Datastage logic vs SQL

avi21st · Post by **avi21st** » Tue Apr 04, 2006 8:28 am

Hi

I am working in a project having strong fan following for SQL and PL/SQL. Still as a Datastage developer I want to use Datastage in most of my logic. But sometimes there is often a functional overlap between SQL and DataStage stages.

My Question is when to use Datastage logic and when to use SQL?

Which is faster-Use SQL joins or DataStage joins. As I know when combining data from very large tables, or when the source includes a large number of database tables, the efficiency of the DataStage EE in-link-sort and Join stages is faster than an equivalent SQL query. But for Server jobs I think SQL would be faster than using a Hashed file

Again stored procedures like Oracle PL/SQL which works on a per-row basis within a high-volume data flow. So I think Datastage EE is far better. But here we are using Standard Edition (server) -Is it better than PL?SQL. Should we use PL/SQL or Datastage

Another reason is the Oracle (OCI) stage cannot track Oracle errors properly so here in my project they want to use Unix script to call a SQL or PL/SQL script- in that way they can track errors- Is it the correct process

Some of us are willing to mix these two things well- please suggest what are the grey areas where SQL or PL/SQL works better than Datastage

gateleys · Post by **gateleys** » Tue Apr 04, 2006 9:19 am

If performance is the only issue, you could do everything within oracle itself (since you have not pointed out any other data sources). However, one of the major objective of an ETL tool (such as DataStage) is to make the process modular, and hence maintainable. In such a scenario, one would want most of the logic embedded within DataStage. This means minimizing the use of external processes, such as PL/SQL, dll, etc as much as possible.
Yes, SQL in ORAOCI will definitely be faster in case of joins in Server ed., and is recommended to filter as many records in the source itself. Regarding errors generated by ORAOCI, yeah, I agree, and have had to live with that (design in a way that errors are almost eliminated

).

gateleys

kcbland · Post by **kcbland** » Tue Apr 04, 2006 11:12 am

Your question requires at least 4 hours to verbally answer and show the various pros and cons to the most common architectural solutions. Are you doing batch ETL, micro-batch, realtime, one-time data migration, billions or millions or thousands of rows of data? Do you have unlimited budget and developers and time or no budget and just yourself and need it in two weeks? Is your hardware a 64cpu unix monster or a single cpu Windoze machine? Are your source and target on the same database instance or are they different database technologies on different servers?

rleishman · Post by **rleishman** » Wed Apr 05, 2006 2:10 am

Long story, but the architecture of my current DW is such that the entire Staging layer is in Oracle Externally Organised Tables, and the Enterprise (3NF) layer is in regular Oracle tables. Instead of doing lookups with Hashed Files, this enabled us to use SQL joins on Oracle.
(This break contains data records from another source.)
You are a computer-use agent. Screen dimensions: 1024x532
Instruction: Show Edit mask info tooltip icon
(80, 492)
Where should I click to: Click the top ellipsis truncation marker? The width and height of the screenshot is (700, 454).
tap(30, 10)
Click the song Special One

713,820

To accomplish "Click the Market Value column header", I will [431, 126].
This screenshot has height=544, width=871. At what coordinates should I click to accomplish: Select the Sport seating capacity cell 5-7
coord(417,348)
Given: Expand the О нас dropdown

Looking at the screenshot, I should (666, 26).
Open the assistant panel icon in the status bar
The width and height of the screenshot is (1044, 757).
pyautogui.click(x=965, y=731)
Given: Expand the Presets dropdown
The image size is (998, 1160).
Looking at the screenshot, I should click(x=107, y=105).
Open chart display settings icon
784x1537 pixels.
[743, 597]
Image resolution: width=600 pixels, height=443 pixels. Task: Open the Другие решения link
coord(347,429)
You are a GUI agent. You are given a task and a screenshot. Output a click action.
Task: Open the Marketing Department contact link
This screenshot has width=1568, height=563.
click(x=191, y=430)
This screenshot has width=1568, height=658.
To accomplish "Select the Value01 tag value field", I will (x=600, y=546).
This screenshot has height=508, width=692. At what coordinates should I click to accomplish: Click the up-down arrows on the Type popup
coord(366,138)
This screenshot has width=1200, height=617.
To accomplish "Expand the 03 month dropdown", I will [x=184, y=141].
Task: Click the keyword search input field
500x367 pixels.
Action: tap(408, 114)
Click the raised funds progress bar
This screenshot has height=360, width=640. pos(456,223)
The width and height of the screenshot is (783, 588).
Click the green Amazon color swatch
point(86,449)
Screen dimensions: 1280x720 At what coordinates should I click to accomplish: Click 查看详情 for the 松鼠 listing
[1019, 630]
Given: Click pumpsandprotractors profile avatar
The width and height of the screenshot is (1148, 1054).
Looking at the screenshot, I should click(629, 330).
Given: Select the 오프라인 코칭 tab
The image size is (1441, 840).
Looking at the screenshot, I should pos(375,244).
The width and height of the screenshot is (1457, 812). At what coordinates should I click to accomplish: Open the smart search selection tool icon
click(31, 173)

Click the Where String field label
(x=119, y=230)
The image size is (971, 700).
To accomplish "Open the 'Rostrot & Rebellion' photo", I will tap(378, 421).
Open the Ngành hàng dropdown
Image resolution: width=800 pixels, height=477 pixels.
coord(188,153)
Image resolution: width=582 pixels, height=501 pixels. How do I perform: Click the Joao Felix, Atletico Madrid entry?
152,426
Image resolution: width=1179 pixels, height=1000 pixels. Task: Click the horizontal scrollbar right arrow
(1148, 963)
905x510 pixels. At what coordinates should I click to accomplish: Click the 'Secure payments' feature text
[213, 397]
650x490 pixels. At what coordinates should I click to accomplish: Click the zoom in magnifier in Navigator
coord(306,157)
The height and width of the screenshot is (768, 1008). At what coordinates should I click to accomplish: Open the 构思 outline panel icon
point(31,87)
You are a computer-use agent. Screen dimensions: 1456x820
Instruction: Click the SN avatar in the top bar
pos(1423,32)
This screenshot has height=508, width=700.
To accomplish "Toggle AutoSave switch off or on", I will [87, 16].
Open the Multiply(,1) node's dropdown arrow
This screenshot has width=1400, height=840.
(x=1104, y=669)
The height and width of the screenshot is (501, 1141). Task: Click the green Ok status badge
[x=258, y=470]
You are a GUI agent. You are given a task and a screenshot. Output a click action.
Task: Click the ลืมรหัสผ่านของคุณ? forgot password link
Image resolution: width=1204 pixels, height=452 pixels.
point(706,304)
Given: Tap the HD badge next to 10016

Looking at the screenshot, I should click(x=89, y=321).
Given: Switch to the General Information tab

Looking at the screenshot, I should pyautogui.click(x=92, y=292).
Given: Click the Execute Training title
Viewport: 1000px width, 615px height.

Of course it would then be possible to take it a step further and perform the whole transformation in Oracle, but we made a design rule that joins would be done in SQL and business rules applied in DS. The end result was SQLs with simple join conditions, no WHERE filters (unless there were 1000's of out-of-scope rows in the Staging layer), no functions/arithmetic/concatenation in the SELECT clause, no sub-queries, no other funky SQL stuff.

The presentation layer (star schemas) is all Materialized Views over the Enterprise Layer, so no DS was necessary.

An equally valid approach (if you're a UV guru) is to put the Staging and Enterprise layers in UniVerse, and Presentation in Oracle. Then you can use Hased Files for lookups, or the UV stage for joins.
I don't think I'd be courageous enough to do this though, as I don't have the experience to fix UV problems when things go pear-shaped.

ray.wurlod · Post by **ray.wurlod** » Wed Apr 05, 2006 3:41 pm

Don't rely on UniVerse unless you have a UniVerse licence. The next release of DataStage does not use a UniVerse-like repository.

vmcburney · Post by **vmcburney** » Wed Apr 05, 2006 7:48 pm

I really like those policies, the show a good knowledge of the strengths of an ETL tool and metadata lineage and reporting.

We had a very good example today of the ETL v SQL debate. We have a fact summary table built from a fact detail table. It could be written as a fairly simple insert into SQL statement as both tables are in the same schema. Instead we built a parallel job with an aggregation stage. We wanted to track it through our ETL scheduling, logging and metrics.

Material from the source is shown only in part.